Uma pesquisa inédita no mundo, coordenada pelo Instituto de Ciências Biomédicas da UFRJ, conseguiu reprogramar células da pele de pacientes esquizofrênicos e transformá-las em neurônios. Esses neurônios foram
usados para identificar características bioquímicas da esquizofrenia. E,
num passo adiante, os pesquisadores puderam consertar as falhas nos
neurônios, fazendo com que trabalhassem como os de uma pessoa sem a
doença.
Feito exclusivamente com tecnologia nacional, o trabalho uniu cientistas
da UFRJ, UFRGS, USP e Instituto Nacional do Câncer (Inca), e foi aceito
para publicação pela revista "Cell Transplantation". Sua primeira
apresentação será esta manhã, na Academia Brasileira de Ciências.
Liderada pelo neurocientista Stevens Rehen, coordenador do Laboratório
Nacional de Células-Tronco (LaNCE/UFRJ), a equipe isolou células da pele
de 11 pacientes esquizofrênicos. Nesta primeira etapa, os cientistas
trabalharam com o material extraído de uma mulher de meia idade.
Em dois meses, as células foram isoladas e multiplicadas em laboratório.
Depois, foram reprogramadas com o uso de vírus que carregavam genes
específicos de células embrionárias. Sua conversão em neurônios, após
mais 40 dias, permitiu identificar uma anormalidade no metabolismo das
células.
"Não há qualquer diferença nas células da pele de esquizofrênicos e de
não-portadores do transtorno" - ressalta Rehen. - Mas houve uma alteração
bioquímica no estágio inicial do desenvolvimento do sistema nervoso,
durante a transformação da célula embrionária em neurônio. Constatamos
que este material, nos pacientes com esquizofrenia, consome duas vezes
mais oxigênio do que uma pessoa saudável".

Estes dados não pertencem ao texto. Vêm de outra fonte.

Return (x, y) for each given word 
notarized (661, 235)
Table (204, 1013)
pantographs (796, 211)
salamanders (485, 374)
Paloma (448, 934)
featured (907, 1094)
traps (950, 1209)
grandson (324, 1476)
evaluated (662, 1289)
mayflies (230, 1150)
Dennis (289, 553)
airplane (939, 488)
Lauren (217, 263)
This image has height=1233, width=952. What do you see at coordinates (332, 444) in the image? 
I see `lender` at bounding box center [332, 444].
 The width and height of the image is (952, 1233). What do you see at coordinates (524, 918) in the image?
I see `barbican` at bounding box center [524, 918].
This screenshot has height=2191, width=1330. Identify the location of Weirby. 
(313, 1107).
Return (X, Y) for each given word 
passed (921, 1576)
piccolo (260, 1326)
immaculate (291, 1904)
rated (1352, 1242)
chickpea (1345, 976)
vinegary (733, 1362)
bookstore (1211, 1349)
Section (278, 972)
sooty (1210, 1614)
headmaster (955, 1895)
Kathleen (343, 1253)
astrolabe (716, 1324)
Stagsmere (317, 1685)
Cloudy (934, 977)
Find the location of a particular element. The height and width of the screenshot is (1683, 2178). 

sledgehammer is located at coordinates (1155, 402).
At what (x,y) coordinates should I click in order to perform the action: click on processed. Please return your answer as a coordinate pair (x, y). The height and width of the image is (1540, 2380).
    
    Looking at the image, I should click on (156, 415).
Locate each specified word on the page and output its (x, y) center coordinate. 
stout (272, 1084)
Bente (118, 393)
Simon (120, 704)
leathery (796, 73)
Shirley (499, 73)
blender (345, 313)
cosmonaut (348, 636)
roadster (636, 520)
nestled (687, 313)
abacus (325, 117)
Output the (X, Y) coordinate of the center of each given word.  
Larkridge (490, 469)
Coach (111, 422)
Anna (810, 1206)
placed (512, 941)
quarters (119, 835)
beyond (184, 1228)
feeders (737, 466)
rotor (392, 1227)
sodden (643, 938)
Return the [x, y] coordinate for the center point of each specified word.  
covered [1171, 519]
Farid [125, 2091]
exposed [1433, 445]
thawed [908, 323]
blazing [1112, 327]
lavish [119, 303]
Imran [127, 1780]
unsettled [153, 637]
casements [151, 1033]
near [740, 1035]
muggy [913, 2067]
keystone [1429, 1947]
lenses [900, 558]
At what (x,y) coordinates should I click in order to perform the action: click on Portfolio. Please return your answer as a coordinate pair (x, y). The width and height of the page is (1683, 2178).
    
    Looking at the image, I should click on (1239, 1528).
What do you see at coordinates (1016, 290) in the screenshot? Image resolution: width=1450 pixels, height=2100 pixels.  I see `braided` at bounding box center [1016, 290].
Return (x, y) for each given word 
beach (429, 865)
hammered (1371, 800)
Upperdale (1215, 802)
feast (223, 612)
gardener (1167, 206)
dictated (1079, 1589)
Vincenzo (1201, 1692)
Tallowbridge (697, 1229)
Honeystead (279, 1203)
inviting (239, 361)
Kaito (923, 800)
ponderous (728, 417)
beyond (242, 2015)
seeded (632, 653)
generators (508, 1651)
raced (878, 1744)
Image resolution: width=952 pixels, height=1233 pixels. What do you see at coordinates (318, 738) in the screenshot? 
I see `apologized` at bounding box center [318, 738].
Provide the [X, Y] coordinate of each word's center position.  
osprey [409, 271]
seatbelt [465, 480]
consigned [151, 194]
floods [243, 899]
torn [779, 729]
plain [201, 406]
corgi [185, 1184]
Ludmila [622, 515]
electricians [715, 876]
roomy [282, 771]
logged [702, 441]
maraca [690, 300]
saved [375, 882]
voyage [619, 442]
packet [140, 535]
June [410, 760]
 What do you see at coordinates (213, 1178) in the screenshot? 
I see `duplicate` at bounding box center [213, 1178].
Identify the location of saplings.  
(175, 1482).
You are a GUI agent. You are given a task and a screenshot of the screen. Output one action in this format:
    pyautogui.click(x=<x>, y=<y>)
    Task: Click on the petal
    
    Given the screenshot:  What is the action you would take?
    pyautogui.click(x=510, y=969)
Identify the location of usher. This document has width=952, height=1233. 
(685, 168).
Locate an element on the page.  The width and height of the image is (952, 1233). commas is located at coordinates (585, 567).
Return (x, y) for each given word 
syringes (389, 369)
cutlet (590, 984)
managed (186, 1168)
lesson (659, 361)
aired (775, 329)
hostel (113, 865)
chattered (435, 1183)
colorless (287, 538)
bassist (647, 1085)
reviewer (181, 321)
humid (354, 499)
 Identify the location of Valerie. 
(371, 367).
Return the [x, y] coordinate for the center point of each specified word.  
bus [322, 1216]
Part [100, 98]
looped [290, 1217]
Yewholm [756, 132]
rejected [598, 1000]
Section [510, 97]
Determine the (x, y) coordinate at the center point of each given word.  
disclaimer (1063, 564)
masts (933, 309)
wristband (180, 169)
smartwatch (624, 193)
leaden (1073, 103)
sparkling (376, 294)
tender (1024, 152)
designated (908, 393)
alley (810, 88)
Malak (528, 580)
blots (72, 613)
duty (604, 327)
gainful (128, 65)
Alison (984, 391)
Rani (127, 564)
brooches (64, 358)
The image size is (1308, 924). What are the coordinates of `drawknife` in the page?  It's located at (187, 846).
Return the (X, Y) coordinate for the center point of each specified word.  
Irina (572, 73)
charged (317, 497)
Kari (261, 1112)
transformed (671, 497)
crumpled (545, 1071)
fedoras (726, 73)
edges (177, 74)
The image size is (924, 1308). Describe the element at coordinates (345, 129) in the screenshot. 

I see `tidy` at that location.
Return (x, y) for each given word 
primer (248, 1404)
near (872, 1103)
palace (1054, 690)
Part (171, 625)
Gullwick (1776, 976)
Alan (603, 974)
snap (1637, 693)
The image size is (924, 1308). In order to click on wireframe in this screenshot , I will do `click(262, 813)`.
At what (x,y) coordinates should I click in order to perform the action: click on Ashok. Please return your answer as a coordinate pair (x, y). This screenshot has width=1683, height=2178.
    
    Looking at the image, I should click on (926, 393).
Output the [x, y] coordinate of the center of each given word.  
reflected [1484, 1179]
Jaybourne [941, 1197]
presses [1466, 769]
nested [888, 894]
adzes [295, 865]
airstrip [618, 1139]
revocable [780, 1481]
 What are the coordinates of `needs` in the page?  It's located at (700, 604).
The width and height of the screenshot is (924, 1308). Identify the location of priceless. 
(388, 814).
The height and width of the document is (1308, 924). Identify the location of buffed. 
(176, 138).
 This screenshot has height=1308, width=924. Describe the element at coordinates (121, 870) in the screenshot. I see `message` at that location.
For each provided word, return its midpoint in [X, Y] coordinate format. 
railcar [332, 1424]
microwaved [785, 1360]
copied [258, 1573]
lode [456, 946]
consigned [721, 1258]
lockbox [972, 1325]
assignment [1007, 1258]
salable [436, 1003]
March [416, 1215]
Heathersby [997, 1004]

Segundo o neurocientista, a mudança no metabolismo não aumentou a
ocorrência de morte celular. Ainda assim, pode ter alterado a produção
de proteínas e o processo de envelhecimento das células, além da troca
de informações entre elas.
Estas falhas foram remediadas na última etapa do estudo, quando os
pesquisadores usaram ácido valproico, uma substância usada no tratamento
de portadores de transtornos mentais. Foi a primeira vez no mundo em
que se reverteu, no laboratório, marcas bioquímicas de neurônios humanos
com esquizofrenia.
As células produzidas em laboratório podem ser multiplicadas em
quantidades praticamente infinitas. A placa em que são colhidas tem 384
espaços - cada um deles pode gerar uma colônia. E esta placa pode ser
usada dezenas de vezes.
"Poderemos testar centenas de tratamentos para o transtorno mental ao
mesmo tempo - explica Rehen. - Os neurônios que vêm da pele vão acelerar
o processo de identificação desses medicamentos. Vamos conversar com os
psiquiatras do nosso grupo de pesquisadores para identificar que
remédios, e em que dosagem, terão prioridade".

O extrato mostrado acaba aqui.